Busy old fool, unruly Sun,

Why dost thou thus,

Through windows, and through curtains, call on us?

What happened to English verse in between? The answer is in this book – courtly love and lyric poetry. The best practitioner in this mode was Sir Thomas Wyatt and his best known (and best?) poem, ‘They Flee From Me’, is familiar to anyone who ‘did’ English at university when recognisable courses in literature were still being studied:

They flee from me that sometime did me seek

With naked foot, stalking in my chamber.

I have seen them gentle, tame, and meek,

That now are wild and do not remember

That sometime they put themselves in danger

To take bread at my hand; and now they range,

Busily seeking with a continual change.

One of Nicola Shulman’s concerns is to trace the effect of Wyatt’s poetry on the development, sexualisation and secularisation of English verse. Another is to rehabilitate Wyatt, who fell out of favour for centuries, critics finding his lines awkward and trivial. If that were all it did the book would be of interest only to scholars in this field. But Shulman attempts, and succeeds, at doing a great deal more. Probably no period in British history has held popular interest as much as the Tudor era. Think of the several television treatments of Henry VIII and Elizabeth I; the biopics on Elizabeth including two with our Cate, one excellent, the other a complete turkey. There have been classy films like A Man for all Seasons and Anne of the Thousand Days and more recently Tudor novels by C J Sansom and Booker Prize winner Hilary Mantel.

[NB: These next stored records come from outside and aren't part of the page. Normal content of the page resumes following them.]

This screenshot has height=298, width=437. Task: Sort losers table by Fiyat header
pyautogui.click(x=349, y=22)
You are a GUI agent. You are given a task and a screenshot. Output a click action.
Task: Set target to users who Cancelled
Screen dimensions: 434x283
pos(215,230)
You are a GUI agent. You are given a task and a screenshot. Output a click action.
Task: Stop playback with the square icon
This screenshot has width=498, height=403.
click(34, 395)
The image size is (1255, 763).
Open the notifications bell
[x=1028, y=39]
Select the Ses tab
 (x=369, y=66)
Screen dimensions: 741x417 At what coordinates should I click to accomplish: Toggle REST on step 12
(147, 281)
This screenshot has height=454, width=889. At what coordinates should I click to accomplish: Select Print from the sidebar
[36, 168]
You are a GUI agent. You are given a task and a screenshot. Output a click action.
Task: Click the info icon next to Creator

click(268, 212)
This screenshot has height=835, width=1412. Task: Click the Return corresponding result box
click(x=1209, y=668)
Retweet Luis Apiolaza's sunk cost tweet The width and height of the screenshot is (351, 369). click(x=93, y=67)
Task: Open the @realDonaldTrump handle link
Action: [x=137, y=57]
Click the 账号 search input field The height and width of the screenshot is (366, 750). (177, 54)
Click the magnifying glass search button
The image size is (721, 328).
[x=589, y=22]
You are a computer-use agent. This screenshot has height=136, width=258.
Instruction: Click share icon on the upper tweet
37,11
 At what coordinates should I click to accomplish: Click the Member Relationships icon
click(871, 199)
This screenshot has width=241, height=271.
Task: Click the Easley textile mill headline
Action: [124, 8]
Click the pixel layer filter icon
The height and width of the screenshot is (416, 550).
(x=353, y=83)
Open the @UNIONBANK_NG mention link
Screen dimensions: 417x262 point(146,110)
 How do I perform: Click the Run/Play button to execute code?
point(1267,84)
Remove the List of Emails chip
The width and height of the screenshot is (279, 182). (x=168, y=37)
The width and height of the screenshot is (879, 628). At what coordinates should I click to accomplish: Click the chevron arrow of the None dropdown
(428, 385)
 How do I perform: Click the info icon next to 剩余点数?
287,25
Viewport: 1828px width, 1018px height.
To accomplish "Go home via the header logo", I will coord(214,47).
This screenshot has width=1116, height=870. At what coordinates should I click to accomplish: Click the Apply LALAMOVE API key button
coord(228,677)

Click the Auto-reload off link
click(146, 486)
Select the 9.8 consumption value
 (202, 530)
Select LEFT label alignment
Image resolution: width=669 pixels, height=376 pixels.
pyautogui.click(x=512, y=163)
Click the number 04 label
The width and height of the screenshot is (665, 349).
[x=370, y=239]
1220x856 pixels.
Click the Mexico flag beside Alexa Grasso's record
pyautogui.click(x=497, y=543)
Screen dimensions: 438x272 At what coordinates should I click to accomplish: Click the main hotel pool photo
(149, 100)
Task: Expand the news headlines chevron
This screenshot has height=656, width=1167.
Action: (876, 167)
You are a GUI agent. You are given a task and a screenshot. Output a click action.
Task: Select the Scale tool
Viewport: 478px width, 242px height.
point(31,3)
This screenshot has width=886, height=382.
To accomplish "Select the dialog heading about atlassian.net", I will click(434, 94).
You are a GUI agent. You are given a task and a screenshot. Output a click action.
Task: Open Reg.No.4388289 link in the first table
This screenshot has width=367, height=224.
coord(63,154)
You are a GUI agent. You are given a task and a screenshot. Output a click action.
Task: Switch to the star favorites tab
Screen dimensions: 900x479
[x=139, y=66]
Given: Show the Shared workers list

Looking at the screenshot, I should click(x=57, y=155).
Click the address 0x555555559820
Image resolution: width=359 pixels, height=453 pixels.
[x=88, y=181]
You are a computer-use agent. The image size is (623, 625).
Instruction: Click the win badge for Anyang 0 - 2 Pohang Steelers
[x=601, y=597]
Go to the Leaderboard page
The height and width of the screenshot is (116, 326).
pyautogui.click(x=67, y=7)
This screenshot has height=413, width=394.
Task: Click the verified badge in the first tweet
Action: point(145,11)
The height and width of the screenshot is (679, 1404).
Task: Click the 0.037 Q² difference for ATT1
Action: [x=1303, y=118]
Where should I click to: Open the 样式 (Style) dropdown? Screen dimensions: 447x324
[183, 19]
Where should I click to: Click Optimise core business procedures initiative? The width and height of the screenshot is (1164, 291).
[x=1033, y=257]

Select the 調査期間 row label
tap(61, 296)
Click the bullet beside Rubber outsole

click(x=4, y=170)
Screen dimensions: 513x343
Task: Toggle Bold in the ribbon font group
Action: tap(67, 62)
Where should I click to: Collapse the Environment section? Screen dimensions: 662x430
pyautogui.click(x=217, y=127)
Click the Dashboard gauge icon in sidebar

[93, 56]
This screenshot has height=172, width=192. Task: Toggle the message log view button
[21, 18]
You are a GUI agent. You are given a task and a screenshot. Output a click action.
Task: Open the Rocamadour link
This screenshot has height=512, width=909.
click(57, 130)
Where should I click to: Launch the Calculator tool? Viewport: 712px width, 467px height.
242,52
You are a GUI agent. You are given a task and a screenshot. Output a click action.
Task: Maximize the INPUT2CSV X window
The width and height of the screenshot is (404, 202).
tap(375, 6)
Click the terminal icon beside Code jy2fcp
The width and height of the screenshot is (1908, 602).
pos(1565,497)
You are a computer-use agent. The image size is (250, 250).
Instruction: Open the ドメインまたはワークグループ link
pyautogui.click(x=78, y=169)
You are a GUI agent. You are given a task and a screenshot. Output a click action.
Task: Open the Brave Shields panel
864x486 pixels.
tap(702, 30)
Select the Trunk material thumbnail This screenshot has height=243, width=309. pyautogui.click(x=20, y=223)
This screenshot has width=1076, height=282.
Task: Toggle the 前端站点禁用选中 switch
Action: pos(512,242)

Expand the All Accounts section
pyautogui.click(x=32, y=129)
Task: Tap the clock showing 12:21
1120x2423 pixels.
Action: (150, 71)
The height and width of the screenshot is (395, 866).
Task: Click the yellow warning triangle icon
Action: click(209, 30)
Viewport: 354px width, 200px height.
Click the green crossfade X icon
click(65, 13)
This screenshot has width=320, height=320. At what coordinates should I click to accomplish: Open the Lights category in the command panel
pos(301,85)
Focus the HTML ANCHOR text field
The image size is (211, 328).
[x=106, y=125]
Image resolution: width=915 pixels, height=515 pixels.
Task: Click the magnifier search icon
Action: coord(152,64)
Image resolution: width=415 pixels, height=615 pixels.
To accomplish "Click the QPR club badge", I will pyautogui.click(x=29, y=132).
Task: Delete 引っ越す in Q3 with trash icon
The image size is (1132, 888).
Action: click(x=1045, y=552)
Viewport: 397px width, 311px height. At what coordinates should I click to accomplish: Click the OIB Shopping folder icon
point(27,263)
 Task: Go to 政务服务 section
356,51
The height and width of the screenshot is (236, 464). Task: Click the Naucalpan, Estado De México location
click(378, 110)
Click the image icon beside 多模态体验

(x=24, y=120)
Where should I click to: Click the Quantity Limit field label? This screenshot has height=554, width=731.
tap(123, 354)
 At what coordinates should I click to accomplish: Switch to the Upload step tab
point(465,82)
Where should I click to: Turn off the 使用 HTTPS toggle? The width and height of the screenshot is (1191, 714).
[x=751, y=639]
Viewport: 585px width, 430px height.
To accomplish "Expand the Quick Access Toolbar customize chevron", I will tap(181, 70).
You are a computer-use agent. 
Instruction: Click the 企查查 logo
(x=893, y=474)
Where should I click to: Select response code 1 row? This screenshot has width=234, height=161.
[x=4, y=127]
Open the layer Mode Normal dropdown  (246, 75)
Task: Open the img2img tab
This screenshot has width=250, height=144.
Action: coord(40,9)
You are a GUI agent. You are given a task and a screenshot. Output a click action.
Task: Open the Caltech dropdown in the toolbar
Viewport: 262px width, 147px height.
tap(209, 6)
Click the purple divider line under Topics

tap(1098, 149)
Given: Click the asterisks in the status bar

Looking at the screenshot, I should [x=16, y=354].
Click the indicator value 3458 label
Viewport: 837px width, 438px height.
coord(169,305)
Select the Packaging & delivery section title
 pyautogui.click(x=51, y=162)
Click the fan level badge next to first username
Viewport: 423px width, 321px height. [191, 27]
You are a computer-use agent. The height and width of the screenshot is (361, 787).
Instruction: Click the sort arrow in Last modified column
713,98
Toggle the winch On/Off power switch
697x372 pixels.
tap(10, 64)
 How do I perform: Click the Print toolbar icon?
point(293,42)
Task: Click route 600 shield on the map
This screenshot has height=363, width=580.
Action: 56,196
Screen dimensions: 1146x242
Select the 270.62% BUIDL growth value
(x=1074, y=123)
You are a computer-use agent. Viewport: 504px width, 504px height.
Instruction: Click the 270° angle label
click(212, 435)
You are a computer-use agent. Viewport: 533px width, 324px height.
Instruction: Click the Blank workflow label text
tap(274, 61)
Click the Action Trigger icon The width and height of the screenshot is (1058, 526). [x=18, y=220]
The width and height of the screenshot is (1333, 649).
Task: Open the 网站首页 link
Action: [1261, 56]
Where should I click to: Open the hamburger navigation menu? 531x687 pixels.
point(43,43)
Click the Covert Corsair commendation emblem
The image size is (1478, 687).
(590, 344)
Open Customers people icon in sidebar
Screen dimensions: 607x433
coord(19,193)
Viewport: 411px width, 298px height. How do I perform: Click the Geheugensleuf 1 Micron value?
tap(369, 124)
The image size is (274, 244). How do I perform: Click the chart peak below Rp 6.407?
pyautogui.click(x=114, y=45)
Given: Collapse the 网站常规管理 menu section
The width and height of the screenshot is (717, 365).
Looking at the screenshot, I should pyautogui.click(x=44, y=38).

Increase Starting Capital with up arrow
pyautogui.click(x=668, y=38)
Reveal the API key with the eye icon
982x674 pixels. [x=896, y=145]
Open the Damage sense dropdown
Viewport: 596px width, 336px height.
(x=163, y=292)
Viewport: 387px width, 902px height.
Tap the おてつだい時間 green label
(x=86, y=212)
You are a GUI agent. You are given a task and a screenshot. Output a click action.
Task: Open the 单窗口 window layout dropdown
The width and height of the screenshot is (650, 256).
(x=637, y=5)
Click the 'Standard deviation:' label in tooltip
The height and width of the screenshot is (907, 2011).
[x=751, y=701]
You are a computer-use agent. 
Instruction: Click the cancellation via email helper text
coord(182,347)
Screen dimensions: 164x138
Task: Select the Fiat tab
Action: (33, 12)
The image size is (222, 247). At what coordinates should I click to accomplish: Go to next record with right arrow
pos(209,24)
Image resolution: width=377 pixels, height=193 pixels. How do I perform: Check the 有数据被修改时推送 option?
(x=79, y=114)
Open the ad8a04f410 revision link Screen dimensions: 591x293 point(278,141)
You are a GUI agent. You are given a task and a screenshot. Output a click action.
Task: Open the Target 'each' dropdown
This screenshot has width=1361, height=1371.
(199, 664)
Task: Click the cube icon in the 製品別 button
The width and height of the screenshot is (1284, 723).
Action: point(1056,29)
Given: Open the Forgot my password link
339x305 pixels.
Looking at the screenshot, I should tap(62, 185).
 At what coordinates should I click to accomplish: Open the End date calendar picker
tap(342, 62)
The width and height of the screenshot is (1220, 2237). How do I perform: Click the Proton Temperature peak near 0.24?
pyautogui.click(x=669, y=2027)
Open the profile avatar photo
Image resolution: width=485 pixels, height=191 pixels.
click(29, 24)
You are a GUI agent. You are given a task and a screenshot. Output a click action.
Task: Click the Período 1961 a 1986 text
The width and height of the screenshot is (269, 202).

Shulman has tapped straight into this interest by tracing, through the latest research, some of the major events of the 1530s and 1540s – Henry’s pathetic war against France, the breakdown of his marriage to Katharine of Aragon, the English reformation, the rise and fall of Anne Boleyn and Thomas Cromwell and the factional struggles among the nobility associated with Henry’s subsequent marriages. Thomas Wyatt was involved more than peripherally in most of these events and he wrote about them.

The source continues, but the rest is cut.